DIRECTIONS FOR THIS TASK: Scan the lines below for the string "right" and copy every one that has it.

INPUT DATA:
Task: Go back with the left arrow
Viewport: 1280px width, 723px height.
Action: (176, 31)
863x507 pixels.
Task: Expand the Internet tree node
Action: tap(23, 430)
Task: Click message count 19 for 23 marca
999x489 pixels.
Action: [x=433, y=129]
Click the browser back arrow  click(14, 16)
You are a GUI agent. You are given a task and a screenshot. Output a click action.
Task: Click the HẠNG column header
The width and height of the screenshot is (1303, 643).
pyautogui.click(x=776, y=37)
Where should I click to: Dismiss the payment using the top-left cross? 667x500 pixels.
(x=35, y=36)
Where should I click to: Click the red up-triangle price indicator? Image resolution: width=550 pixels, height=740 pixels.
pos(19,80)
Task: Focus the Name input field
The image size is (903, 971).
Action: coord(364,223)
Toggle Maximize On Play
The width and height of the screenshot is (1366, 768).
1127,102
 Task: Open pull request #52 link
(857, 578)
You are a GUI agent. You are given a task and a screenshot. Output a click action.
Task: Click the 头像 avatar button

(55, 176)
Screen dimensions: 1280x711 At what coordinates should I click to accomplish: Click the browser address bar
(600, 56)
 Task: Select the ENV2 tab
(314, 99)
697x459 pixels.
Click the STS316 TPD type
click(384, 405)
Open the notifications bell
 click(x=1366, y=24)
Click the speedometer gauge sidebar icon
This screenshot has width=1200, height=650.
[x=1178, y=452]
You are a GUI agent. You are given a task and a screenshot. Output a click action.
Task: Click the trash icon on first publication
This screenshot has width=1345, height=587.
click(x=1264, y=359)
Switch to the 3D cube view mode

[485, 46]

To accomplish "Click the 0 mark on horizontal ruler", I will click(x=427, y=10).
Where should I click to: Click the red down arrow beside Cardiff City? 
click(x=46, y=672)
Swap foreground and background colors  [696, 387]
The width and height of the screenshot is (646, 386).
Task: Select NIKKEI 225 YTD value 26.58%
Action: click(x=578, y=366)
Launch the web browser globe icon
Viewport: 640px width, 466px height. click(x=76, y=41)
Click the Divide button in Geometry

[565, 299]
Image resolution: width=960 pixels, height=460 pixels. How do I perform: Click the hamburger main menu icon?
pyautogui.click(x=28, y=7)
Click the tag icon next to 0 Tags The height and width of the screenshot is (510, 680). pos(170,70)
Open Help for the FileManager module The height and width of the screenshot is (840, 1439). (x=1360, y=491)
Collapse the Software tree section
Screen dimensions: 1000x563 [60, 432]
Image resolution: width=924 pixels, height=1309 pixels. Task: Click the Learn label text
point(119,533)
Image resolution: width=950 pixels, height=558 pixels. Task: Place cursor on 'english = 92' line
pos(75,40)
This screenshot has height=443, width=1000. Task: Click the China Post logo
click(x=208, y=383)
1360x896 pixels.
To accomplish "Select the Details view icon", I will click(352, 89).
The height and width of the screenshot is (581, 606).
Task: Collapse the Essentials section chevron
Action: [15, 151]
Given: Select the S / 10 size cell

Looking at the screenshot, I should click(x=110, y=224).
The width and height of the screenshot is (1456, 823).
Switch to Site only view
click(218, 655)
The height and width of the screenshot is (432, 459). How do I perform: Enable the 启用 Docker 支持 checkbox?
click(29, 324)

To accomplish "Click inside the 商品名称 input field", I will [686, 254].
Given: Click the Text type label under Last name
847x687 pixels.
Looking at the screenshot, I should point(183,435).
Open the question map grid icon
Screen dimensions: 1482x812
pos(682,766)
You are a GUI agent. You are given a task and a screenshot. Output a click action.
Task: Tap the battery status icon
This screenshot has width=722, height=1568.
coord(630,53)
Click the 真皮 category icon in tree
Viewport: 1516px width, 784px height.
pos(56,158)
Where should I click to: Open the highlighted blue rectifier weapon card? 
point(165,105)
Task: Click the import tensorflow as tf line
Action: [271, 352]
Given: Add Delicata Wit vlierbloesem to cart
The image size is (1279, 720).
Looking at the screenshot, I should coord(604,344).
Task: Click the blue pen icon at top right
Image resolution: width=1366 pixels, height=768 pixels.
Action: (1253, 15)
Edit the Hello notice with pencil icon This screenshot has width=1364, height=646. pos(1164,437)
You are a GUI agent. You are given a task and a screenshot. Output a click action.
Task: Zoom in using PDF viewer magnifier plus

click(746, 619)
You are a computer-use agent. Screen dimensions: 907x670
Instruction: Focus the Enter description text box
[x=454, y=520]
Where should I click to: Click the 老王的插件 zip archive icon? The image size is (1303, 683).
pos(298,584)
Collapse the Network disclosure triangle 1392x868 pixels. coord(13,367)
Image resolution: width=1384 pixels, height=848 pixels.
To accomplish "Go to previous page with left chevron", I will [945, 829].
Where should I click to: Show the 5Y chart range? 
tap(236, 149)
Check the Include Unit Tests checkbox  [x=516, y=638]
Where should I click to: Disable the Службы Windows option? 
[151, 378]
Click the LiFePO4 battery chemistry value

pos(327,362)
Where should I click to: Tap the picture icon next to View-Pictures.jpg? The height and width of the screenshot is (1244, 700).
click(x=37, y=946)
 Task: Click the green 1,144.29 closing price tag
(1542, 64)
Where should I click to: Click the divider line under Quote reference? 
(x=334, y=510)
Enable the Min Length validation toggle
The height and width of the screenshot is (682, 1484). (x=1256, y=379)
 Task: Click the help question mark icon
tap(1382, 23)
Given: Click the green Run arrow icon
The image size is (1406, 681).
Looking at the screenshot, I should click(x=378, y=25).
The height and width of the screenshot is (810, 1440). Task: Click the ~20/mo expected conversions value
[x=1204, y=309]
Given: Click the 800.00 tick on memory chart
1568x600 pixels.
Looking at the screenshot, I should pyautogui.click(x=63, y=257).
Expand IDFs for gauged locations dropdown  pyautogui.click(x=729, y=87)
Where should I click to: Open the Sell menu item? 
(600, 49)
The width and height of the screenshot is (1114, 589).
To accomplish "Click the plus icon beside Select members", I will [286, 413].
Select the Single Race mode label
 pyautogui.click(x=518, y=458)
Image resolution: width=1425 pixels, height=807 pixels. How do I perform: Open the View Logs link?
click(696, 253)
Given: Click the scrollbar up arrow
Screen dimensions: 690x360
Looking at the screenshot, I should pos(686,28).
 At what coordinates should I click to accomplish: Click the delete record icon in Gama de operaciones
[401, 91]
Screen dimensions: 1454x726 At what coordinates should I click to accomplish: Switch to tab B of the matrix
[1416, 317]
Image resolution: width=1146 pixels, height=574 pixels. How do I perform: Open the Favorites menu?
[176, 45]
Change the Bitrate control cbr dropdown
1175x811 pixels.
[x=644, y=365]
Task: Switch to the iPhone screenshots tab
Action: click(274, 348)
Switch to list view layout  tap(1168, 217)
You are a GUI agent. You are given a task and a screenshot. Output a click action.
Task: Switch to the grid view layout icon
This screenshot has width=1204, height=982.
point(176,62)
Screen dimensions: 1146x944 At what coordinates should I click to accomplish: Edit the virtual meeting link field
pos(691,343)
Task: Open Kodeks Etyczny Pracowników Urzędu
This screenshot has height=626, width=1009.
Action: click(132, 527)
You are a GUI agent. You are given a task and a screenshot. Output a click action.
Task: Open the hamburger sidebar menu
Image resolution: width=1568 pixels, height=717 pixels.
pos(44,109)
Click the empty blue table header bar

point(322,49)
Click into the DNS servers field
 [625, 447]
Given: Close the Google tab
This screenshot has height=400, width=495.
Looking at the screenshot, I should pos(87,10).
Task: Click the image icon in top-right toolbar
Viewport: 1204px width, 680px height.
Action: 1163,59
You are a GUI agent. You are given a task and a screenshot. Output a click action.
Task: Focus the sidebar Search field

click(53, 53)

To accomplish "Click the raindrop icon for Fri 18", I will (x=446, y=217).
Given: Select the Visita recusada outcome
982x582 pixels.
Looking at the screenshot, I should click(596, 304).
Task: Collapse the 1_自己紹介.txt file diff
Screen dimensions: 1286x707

TASK RESULT:
Task: Click the blue pen icon at top right
Task: Click the image icon in top-right toolbar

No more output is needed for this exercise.